■ Records for the task ■
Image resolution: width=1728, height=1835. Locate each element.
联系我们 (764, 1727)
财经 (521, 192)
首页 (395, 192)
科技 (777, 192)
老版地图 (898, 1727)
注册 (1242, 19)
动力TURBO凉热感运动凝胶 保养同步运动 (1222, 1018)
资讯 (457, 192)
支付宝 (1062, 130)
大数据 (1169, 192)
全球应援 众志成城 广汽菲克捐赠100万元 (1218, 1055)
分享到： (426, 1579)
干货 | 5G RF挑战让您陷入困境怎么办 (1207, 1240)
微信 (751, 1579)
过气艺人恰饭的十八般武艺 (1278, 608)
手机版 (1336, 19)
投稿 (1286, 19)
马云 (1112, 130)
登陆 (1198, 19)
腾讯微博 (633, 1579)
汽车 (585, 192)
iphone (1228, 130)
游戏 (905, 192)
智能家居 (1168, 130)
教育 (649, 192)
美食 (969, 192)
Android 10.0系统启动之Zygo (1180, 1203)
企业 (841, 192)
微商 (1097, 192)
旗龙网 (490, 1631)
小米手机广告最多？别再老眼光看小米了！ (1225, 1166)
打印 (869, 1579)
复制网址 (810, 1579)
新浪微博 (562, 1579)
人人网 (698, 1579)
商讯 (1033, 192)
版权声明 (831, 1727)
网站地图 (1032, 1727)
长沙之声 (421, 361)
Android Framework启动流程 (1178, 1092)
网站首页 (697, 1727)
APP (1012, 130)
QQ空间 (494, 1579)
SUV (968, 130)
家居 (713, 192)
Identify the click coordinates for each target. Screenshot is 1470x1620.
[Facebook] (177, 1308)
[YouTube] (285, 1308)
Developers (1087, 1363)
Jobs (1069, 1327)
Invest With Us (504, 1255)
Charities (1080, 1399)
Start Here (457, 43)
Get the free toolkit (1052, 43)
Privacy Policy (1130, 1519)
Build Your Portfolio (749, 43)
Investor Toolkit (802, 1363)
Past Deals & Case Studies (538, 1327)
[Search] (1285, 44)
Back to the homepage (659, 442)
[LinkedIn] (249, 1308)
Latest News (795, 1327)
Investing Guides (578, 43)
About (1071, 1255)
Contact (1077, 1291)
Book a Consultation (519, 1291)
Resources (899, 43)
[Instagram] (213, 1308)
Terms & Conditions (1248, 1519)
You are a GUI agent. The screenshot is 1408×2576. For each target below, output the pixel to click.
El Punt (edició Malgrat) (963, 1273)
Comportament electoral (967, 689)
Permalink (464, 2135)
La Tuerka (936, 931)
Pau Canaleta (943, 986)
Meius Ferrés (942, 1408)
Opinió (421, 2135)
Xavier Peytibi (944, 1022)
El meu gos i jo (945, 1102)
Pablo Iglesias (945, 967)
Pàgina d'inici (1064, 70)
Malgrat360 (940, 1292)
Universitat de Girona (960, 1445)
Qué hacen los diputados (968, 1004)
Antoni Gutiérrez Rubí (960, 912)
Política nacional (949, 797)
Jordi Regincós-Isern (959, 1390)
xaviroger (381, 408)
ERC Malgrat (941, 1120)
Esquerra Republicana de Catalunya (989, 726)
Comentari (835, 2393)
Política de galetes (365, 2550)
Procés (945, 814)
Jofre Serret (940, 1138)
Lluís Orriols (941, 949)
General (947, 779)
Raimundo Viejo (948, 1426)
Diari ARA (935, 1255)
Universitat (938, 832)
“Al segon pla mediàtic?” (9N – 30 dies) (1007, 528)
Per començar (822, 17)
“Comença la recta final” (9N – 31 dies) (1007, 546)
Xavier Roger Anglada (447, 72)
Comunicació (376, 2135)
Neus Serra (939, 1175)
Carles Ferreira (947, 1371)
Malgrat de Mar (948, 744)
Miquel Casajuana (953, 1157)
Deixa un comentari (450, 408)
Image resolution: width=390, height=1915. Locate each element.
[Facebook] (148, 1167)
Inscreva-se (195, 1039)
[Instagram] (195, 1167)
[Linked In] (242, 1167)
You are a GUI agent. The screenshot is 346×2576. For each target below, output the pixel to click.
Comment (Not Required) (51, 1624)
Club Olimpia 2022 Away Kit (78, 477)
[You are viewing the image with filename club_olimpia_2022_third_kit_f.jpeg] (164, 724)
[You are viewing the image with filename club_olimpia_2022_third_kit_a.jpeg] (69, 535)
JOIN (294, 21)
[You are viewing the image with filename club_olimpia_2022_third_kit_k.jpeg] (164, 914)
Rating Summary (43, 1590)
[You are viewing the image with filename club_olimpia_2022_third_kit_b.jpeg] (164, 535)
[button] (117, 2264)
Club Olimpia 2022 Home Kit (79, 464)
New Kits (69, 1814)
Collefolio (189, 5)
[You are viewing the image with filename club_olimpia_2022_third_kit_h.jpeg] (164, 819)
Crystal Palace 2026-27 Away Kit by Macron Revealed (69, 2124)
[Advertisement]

■ Your task ■
Output each line of the records above exactly, beginning at the first, and stop once the line containing "Invest With Us (504, 1255)" has been output.

■ Output for this task ■
Image resolution: width=1728, height=1835. Locate each element.
联系我们 (764, 1727)
财经 (521, 192)
首页 (395, 192)
科技 (777, 192)
老版地图 (898, 1727)
注册 (1242, 19)
动力TURBO凉热感运动凝胶 保养同步运动 (1222, 1018)
资讯 (457, 192)
支付宝 (1062, 130)
大数据 (1169, 192)
全球应援 众志成城 广汽菲克捐赠100万元 (1218, 1055)
分享到： (426, 1579)
干货 | 5G RF挑战让您陷入困境怎么办 (1207, 1240)
微信 (751, 1579)
过气艺人恰饭的十八般武艺 (1278, 608)
手机版 (1336, 19)
投稿 (1286, 19)
马云 (1112, 130)
登陆 (1198, 19)
腾讯微博 (633, 1579)
汽车 (585, 192)
iphone (1228, 130)
游戏 (905, 192)
智能家居 (1168, 130)
教育 (649, 192)
美食 (969, 192)
Android 10.0系统启动之Zygo (1180, 1203)
企业 (841, 192)
微商 (1097, 192)
旗龙网 (490, 1631)
小米手机广告最多？别再老眼光看小米了！ (1225, 1166)
打印 (869, 1579)
复制网址 (810, 1579)
新浪微博 (562, 1579)
人人网 (698, 1579)
商讯 (1033, 192)
版权声明 (831, 1727)
网站地图 (1032, 1727)
长沙之声 (421, 361)
Android Framework启动流程 (1178, 1092)
网站首页 (697, 1727)
APP (1012, 130)
QQ空间 (494, 1579)
SUV (968, 130)
家居 (713, 192)
Identify the click coordinates for each target. Screenshot is 1470x1620.
[Facebook] (177, 1308)
[YouTube] (285, 1308)
Developers (1087, 1363)
Jobs (1069, 1327)
Invest With Us (504, 1255)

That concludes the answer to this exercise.